Il y a cinquante ans, éclate le « boom latino-américain ». Pleines d’audace, remplies de poésie, d’humour, de grâce et d’élégance, ces œuvres expriment une maturation littéraire surprenante. Mouvement intemporel, le « réalisme magique » prend son essence autour d’auteurs tels que le colombien Gabriel Garcia Marquez – prix Nobel de littérature 1982 – ou le péruvien Mario Vargas Llosa – primé en 2010 – et tant d’autres au centre desquels figure l’œuvre de l’argentin Julio Cortázar et dont l’Argentine fête cette année le centenaire de sa naissance. En 1963, la parution de son roman novateur Marelle (Rayuela) créé l’effet d’une bombe. Ce mélange expérimental et complexe d’éléments surnaturels et irrationnels dans un décor réaliste, entre Paris et Buenos Aires, nous ouvre les portes d’un univers fantastique aux multiples sorties.
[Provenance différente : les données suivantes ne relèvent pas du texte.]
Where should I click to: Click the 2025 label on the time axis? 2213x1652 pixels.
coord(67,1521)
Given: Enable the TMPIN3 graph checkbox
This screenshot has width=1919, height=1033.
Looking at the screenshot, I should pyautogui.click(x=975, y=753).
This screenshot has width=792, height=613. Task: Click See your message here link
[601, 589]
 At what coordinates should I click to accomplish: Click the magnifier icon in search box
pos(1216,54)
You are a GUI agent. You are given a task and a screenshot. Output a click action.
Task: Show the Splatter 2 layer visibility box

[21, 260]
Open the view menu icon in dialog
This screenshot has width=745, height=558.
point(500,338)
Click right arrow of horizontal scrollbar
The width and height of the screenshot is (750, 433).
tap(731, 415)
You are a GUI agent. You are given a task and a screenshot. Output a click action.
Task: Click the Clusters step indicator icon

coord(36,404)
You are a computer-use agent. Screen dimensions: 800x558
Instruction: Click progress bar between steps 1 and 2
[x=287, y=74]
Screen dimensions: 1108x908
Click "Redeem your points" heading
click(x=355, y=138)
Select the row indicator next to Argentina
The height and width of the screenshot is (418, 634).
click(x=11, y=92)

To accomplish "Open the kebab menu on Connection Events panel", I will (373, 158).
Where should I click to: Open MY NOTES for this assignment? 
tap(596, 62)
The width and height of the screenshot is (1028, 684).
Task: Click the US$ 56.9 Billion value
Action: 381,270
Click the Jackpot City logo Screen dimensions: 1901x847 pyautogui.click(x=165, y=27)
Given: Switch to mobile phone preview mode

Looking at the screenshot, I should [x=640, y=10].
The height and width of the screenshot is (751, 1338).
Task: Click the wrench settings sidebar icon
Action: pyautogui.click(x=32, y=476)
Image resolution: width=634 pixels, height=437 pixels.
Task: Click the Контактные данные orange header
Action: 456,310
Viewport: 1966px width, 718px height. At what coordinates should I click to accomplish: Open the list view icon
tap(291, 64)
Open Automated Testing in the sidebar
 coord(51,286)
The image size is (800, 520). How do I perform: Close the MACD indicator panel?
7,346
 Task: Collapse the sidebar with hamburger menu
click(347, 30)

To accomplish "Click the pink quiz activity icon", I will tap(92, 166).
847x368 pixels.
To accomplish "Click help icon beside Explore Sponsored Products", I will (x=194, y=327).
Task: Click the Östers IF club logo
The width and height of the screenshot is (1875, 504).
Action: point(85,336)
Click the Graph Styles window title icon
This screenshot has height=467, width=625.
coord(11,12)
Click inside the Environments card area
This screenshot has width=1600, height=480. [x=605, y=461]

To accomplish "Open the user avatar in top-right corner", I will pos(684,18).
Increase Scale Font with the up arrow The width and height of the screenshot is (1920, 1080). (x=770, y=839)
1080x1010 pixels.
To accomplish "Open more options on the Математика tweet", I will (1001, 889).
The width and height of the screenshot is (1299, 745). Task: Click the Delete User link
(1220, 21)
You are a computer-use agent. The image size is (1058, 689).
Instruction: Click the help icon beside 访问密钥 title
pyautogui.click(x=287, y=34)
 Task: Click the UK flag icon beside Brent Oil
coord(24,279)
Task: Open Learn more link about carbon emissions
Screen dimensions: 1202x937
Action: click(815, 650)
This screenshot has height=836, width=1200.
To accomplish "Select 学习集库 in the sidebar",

Dans Marelle, les règles laissent place aux nuances, hasards et improbabilités. Illusion romanesque et jouissance de s’éloigner d’une phrase à l’autre, ligne après ligne, de tout ce qui nous entoure. Comme dans un vaste éventail de tempos bercé par une rythmique diversifiée, rien n’est continuité mais tout est lié. Les 155 chapitres du livre se lisent, soit de façon linéaire, du chapitre 1 au chapitre 56, soit en partant du chapitre 73 et en suivant un ordre proposé en début de livre par l’auteur, en sautant ainsi de case en case. L’argentin, né à Bruxelles puis naturalisé français, introduit donc son lecteur dans son œuvre de manière ludique pour qu’il puisse reconnaître les innombrables allusions et décrypter leurs couleurs et leurs tons. Truffé de références savantes, le roman détonne par son lot d’occurrences. Si c’est une véritable bouffée d’air, il ne faut toutefois pas s’attendre à une simple récréation.

Terre. Un. Deux. Exil volontaire. Récit d’élans, en miroir entre les rues parisiennes et porteñas. Tourmentée et conversée : Marelle est une destination intercontinentale. Un roman dans lequel se croisent plusieurs mondes et où la nostalgie d’être et de ne plus être ensemble, nous envahit.

Trois. Quatre. Cinq. Urbain et musical. Sur fond de jazz comme pour symboliser le Paris en noir et blanc, Horacio Oliveira – figure de l’auteur –, immigré argentin, vit avec Sybille, une uruguayenne dont le fils Rocamadour est malade. Dans la capitale française, Horacio côtoie un groupe d’amis artistes : Le Club du Serpent. De l’érotisme, du bon vin, l’art et la Seine où circule un courant de ‘Pataphysique.

Six. Sept. Paradis et Enfer. Les mots de lunfardo – langage du tango – et la mélancolie prédominent les rapports entre les personnages et nous rapatrient dans le Buenos Aires des années 1940. Des passerelles se sont élevées. Horacio croit voir Sybille en une autre femme, Talita, la fiancée de son ami Traveler. Entre temps, il suffit de lire la lettre à Rocamadour pour s’entendre sangloter. Personne n’en est à l’abri. Le destin politique et poétique des mots se croisent dans un sens comme dans l’autre.

Huit. Neuf. Ciel. Le procédé littéraire sophistiqué dresse en dédale la force d’imagination du lecteur. Le récit s’écrit au temps du rêve. L’écrivain Morelli, mise en abîme de Cortázar lui-même, en est désormais le créateur singulier. Vous devez savoir comment déplacer vos pieds et Morelli choisit de quel côté vous sauterez. Dans Marelle où l’on se rend compte que l’aller est en fait le retour, l’auteur nous offre un autre accès – insolite – au roman.